Is this a good deal?
I don`t know much about lenses, what about this 55-200mm lens?
Do you advice this pack?

Thank you.


----------



## ghache (Jan 14, 2011)

how much is the body alone?


----------



## Formatted (Jan 14, 2011)

So for an extra $100 you get an extra lens + some other crap.

Get it and if you don't like the lens you can sell it for more than $100...

55-200 is a fantastic lens and is often out of stock!


----------



## orb9220 (Jan 14, 2011)

"55-200mm f/4.0-5.6G non-VR Lens"

Is the non-VR version and a deal breaker for me.For a tad bit more the VR version is a Giant step up in usability. And the only one I would even consider in a package deal.
.


----------



## karatava (Jan 14, 2011)

ghache said:


> how much is the body alone?



About $530.



orb9220 said:


> "55-200mm f/4.0-5.6G non-VR Lens"
> 
> Is the non-VR version and a deal breaker for me.For a tad bit more the  VR version is a Giant step up in usability. And the only one I would  even consider in a package deal.
> .



Is this an answer of go and get the body+lens combo for $579?

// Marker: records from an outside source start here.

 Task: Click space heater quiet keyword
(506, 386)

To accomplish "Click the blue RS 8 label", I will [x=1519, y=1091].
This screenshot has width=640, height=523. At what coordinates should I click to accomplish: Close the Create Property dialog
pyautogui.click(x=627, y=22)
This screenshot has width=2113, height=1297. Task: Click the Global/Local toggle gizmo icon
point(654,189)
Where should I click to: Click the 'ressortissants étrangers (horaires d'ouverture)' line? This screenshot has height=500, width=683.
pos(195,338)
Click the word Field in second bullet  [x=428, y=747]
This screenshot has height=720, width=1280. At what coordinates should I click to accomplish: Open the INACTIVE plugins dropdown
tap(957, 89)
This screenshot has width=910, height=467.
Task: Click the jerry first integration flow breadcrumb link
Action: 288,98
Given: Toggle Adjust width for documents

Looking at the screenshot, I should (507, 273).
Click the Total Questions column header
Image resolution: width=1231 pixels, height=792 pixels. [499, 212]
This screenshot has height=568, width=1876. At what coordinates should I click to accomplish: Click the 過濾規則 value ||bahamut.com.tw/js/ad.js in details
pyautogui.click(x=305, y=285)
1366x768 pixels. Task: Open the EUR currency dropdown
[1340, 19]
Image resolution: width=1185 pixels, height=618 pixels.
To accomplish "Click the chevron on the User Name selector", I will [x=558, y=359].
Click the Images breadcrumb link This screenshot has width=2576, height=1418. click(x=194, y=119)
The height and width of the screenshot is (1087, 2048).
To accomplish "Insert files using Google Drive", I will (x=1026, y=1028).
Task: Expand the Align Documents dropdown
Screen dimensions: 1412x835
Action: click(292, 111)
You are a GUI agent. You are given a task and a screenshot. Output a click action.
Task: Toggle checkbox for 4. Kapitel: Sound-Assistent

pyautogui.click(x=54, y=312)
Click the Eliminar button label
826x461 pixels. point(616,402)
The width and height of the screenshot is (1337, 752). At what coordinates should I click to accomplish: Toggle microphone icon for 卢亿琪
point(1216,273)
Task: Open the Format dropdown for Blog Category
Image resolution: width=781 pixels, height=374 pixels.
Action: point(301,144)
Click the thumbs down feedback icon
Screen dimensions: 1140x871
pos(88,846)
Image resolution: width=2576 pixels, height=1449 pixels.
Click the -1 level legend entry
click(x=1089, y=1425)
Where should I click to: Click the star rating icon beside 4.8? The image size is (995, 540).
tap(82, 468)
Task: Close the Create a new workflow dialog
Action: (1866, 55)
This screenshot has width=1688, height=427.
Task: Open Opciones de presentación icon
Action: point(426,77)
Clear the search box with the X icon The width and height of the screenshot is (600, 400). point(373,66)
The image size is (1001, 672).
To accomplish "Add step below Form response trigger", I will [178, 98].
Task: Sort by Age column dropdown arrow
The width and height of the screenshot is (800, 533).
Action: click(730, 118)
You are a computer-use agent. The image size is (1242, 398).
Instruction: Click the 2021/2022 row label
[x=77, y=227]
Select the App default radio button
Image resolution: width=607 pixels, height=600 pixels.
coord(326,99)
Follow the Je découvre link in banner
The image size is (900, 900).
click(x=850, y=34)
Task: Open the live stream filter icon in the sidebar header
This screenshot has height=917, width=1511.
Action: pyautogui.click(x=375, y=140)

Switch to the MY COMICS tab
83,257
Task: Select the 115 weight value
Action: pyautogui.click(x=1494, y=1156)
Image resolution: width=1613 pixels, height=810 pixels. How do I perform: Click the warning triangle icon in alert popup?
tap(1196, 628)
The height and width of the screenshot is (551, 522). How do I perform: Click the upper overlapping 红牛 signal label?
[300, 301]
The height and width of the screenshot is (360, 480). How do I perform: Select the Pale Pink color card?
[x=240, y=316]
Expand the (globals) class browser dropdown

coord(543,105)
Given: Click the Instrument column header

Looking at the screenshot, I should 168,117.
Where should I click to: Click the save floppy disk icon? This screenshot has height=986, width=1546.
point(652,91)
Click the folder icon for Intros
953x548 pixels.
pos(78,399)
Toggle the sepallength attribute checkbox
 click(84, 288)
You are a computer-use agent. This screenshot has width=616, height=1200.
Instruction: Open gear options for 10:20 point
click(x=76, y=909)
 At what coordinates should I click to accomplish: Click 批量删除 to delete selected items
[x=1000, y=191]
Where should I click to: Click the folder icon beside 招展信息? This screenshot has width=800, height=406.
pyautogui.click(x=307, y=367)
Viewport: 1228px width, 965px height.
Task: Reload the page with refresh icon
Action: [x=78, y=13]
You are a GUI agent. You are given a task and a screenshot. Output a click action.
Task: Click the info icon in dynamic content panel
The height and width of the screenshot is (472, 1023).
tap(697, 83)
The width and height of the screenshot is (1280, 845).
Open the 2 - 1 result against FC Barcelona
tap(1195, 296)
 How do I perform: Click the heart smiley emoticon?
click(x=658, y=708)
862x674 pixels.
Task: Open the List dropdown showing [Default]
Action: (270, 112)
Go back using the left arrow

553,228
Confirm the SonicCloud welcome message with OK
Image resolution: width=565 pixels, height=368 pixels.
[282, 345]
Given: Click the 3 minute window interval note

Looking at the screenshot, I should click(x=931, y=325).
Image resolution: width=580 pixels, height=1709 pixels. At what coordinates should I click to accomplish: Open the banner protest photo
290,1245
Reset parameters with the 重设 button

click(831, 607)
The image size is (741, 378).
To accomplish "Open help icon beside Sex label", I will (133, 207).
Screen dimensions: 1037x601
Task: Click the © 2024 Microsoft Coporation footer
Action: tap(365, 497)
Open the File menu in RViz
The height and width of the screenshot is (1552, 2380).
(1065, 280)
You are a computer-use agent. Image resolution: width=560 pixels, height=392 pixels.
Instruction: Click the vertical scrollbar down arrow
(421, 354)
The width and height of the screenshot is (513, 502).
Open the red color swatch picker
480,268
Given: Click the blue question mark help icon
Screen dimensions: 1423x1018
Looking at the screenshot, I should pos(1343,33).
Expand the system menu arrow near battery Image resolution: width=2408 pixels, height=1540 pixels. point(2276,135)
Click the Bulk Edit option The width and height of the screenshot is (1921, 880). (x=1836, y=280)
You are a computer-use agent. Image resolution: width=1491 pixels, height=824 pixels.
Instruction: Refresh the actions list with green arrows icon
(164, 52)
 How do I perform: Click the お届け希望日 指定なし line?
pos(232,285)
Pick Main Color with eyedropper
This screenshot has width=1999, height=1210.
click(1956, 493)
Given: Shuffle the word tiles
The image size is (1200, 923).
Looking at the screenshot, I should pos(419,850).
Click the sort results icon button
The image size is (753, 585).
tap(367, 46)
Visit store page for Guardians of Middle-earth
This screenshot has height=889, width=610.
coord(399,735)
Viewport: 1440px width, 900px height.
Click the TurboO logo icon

Can I use this 55-200mm f/4.0-5.6G non-VR Lens as a beginner? And if possible, would you give me a link of this lens to examine.


----------



## agepag (Jan 15, 2011)

Where did you find this deal?


----------



## flatflip (Jan 15, 2011)

agepag said:


> Where did you find this deal?



I think TigerDirect had the 579 deal.


----------



## karatava (Jan 15, 2011)

flatflip said:


> agepag said:
> 
> 
> > Where did you find this deal?
> ...



Yeah, it is $649. With the coupon code it is $579.And also, by the fatwallet connection there is %3 cashback.


----------



## flatflip (Jan 16, 2011)

karatava said:


> flatflip said:
> 
> 
> > agepag said:
> ...



To me it was simple. D3100 for $580 or D7000 for $1500. I love the size and performance of the D3100, especially for the price. I chose the D7000 for the added features to grow in to. It was a huge step financially but I made some adjustments. I sold My D5000, zoom lens, backpack, golf clubs, frisbees, ipod & skateboards. (I still have my D40, zoom lens, backpack, golf clubs, frisbees, ipod & skateboard.  )


----------